[Stored records]
◇ ◇ ◇ ◇ ◇ ◇ ◇
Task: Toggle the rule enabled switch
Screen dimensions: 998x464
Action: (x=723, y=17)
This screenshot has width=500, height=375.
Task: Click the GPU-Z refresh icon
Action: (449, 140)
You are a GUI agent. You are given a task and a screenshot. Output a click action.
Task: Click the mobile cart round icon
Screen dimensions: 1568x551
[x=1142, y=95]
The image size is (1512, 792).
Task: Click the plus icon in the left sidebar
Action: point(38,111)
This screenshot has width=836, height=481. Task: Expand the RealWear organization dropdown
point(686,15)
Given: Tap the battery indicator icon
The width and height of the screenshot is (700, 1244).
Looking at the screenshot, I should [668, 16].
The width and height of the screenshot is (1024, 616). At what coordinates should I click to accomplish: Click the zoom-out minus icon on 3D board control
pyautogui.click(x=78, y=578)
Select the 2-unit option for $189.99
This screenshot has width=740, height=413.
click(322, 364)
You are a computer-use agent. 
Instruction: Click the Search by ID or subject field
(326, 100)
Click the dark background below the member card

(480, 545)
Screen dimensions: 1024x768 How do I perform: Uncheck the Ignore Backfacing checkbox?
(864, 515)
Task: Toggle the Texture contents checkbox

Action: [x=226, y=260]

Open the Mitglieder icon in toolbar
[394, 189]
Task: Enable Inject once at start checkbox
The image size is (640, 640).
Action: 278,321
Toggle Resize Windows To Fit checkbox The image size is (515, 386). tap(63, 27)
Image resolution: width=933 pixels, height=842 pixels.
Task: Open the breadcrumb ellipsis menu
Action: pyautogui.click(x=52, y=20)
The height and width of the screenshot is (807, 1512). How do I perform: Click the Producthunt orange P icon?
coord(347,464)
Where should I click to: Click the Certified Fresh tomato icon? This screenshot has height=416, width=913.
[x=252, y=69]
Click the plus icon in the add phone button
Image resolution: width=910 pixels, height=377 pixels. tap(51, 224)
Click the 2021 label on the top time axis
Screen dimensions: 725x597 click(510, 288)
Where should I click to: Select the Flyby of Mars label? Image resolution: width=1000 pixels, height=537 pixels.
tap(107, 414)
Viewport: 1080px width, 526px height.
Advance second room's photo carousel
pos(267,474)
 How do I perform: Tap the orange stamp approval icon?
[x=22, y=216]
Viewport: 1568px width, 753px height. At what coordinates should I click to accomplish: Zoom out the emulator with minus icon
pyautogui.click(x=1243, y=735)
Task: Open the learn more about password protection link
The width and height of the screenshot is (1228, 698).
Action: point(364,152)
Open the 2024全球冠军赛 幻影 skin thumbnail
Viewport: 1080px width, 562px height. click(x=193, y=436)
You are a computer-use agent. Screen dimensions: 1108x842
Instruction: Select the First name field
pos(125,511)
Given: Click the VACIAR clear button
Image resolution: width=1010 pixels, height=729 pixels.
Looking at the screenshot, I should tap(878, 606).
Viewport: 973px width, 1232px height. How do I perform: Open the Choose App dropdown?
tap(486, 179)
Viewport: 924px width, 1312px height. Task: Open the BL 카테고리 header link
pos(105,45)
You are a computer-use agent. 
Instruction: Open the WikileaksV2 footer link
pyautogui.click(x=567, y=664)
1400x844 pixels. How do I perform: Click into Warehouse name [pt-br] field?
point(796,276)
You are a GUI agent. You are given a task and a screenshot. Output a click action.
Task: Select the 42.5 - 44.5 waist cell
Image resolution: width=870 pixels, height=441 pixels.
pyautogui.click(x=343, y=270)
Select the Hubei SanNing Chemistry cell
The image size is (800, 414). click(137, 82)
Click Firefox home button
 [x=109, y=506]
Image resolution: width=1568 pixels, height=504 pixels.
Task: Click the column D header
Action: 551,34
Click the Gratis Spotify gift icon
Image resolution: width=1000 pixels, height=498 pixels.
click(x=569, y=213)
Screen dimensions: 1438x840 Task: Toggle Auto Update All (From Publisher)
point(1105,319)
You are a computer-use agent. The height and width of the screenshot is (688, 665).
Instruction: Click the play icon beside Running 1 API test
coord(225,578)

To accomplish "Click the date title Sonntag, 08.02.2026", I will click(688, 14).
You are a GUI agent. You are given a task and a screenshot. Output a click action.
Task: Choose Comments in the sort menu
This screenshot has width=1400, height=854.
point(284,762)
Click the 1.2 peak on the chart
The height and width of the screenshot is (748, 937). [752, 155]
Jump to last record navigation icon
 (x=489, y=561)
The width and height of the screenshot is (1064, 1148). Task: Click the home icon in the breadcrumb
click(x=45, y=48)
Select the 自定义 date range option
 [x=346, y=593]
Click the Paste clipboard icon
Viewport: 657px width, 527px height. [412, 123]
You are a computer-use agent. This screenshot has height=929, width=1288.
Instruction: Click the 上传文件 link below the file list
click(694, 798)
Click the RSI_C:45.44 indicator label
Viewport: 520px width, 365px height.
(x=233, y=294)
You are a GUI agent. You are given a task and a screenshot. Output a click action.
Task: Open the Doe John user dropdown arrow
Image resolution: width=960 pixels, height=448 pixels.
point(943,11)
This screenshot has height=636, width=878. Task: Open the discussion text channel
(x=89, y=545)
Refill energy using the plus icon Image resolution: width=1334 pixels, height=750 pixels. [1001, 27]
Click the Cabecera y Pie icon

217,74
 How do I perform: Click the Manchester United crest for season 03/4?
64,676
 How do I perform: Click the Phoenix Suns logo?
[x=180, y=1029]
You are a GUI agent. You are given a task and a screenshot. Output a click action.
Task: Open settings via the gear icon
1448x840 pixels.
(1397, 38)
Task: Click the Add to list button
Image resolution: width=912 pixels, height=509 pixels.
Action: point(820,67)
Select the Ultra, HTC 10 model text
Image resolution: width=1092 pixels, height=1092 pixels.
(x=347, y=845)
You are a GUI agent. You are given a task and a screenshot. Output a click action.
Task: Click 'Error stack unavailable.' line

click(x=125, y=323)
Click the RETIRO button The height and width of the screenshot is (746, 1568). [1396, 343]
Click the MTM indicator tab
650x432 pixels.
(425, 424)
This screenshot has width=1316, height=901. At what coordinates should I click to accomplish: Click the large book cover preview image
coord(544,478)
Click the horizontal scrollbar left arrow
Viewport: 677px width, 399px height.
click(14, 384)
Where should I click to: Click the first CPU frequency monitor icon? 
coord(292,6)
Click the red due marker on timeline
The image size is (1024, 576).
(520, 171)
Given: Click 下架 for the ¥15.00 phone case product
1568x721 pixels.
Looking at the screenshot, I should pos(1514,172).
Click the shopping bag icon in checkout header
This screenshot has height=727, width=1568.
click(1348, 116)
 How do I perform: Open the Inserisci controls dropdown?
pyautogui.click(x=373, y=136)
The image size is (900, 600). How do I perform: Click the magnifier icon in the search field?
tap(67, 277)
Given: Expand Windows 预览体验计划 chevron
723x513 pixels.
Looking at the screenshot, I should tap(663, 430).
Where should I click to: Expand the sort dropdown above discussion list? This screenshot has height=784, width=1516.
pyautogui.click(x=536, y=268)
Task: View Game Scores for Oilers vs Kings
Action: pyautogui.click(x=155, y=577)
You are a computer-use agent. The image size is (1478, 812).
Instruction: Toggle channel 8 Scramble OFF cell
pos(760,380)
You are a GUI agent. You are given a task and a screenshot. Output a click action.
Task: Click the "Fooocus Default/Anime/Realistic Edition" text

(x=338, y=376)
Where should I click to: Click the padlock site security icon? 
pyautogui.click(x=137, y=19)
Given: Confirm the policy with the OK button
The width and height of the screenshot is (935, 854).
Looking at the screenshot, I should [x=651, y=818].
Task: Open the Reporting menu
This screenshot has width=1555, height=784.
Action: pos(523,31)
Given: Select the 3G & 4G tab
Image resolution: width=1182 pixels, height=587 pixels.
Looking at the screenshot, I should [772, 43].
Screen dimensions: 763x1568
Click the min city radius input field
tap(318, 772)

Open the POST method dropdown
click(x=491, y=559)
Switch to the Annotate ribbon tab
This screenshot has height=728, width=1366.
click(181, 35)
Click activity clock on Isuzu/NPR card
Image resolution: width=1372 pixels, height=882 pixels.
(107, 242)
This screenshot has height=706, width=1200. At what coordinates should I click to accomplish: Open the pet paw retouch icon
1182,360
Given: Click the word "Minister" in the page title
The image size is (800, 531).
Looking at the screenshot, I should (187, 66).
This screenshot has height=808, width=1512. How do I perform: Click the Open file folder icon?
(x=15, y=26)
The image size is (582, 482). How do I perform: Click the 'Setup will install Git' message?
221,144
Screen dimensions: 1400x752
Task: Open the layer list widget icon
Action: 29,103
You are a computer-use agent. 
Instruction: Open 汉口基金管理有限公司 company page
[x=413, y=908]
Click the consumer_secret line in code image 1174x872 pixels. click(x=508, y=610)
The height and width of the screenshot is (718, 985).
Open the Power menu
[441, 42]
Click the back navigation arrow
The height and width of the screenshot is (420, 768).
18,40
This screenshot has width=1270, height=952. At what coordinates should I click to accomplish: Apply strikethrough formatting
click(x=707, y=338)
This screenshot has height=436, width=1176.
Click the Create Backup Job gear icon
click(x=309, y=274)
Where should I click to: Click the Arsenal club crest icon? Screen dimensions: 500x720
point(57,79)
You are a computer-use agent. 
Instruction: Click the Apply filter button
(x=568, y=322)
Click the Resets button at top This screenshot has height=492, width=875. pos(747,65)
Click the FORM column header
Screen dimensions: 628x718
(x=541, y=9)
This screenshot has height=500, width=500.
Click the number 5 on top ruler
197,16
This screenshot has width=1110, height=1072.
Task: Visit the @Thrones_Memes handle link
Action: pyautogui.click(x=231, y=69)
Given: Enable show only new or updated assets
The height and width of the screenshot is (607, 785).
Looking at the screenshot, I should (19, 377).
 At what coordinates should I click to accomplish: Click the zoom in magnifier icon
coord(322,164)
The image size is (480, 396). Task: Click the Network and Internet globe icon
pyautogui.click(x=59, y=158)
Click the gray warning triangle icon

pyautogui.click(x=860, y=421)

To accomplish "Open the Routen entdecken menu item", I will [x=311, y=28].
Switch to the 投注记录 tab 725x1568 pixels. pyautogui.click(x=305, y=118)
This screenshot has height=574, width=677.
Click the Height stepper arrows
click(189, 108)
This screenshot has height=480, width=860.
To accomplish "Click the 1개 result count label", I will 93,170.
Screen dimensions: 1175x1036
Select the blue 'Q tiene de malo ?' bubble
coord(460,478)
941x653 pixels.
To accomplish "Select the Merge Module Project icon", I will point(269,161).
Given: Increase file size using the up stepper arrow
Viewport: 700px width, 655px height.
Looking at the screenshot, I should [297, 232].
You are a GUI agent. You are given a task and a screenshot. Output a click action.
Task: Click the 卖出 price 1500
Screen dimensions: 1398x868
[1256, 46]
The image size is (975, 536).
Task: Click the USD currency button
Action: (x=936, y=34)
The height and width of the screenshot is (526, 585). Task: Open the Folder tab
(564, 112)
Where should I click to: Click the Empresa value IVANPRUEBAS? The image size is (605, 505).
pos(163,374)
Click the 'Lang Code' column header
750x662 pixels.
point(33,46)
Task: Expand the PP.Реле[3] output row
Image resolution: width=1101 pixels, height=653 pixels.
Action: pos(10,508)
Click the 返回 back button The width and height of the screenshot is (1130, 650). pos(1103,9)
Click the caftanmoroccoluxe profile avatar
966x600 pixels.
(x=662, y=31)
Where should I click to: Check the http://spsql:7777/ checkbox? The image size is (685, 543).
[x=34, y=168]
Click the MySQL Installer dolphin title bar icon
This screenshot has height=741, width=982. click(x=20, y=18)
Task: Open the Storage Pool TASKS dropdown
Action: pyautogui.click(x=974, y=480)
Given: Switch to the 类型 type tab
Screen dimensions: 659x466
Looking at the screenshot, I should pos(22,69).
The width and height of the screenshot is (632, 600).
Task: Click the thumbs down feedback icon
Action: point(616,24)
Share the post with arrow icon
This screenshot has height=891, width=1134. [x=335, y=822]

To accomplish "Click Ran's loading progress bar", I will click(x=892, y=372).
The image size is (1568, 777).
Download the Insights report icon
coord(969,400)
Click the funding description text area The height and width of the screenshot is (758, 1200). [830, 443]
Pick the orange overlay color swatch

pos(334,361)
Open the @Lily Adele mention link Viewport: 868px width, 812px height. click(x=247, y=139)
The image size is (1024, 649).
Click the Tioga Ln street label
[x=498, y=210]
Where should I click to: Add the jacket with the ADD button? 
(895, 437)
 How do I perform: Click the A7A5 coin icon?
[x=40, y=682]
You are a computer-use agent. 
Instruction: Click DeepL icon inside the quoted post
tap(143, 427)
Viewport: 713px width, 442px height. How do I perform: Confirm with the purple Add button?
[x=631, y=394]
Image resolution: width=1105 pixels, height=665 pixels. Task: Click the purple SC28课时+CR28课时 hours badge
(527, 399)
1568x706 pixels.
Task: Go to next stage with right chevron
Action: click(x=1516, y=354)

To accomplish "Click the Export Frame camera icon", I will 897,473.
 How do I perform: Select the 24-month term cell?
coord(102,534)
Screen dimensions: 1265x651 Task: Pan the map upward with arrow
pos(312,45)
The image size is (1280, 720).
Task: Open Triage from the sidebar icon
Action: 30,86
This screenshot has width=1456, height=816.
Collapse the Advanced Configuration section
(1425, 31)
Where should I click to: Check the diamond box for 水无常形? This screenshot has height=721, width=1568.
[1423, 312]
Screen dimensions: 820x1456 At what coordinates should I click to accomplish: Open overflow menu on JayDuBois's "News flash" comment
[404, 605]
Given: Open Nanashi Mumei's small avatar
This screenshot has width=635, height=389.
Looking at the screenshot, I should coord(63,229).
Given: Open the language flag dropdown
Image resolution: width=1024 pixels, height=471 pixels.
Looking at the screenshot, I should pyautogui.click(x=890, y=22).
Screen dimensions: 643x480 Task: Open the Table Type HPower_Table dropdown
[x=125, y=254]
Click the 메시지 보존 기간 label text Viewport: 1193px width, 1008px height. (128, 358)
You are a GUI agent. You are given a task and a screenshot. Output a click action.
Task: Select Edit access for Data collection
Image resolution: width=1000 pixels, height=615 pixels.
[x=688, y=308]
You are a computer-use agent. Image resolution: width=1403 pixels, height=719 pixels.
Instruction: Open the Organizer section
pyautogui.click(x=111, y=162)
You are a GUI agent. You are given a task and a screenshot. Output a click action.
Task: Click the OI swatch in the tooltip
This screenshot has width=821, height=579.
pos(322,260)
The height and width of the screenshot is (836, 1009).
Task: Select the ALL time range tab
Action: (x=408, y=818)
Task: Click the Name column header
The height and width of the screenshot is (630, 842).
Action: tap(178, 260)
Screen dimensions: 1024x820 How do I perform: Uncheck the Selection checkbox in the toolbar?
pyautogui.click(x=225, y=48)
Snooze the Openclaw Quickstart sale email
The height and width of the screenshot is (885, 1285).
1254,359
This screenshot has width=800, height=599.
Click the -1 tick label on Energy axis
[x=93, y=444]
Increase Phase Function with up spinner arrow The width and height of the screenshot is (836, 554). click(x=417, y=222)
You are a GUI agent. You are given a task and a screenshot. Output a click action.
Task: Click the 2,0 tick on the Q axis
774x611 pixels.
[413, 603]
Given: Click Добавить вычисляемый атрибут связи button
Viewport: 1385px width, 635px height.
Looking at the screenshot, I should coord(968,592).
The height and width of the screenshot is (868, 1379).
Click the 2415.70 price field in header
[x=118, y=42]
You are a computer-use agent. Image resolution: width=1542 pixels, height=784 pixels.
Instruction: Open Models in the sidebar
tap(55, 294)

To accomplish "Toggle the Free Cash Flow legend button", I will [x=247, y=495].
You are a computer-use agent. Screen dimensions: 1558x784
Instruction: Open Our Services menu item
◇ ◇ ◇ ◇ ◇ ◇ ◇
▸ **Work item**
Take the lines above from the one containing "Click the Height stepper arrows" to the one containing "Task: Click the 卖出 price 1500" and retype them exactly, both ends included, with nothing added.

▸ **Written answer**
Click the Height stepper arrows
click(189, 108)
This screenshot has height=480, width=860.
To accomplish "Click the 1개 result count label", I will 93,170.
Screen dimensions: 1175x1036
Select the blue 'Q tiene de malo ?' bubble
coord(460,478)
941x653 pixels.
To accomplish "Select the Merge Module Project icon", I will point(269,161).
Given: Increase file size using the up stepper arrow
Viewport: 700px width, 655px height.
Looking at the screenshot, I should [297, 232].
You are a GUI agent. You are given a task and a screenshot. Output a click action.
Task: Click the 卖出 price 1500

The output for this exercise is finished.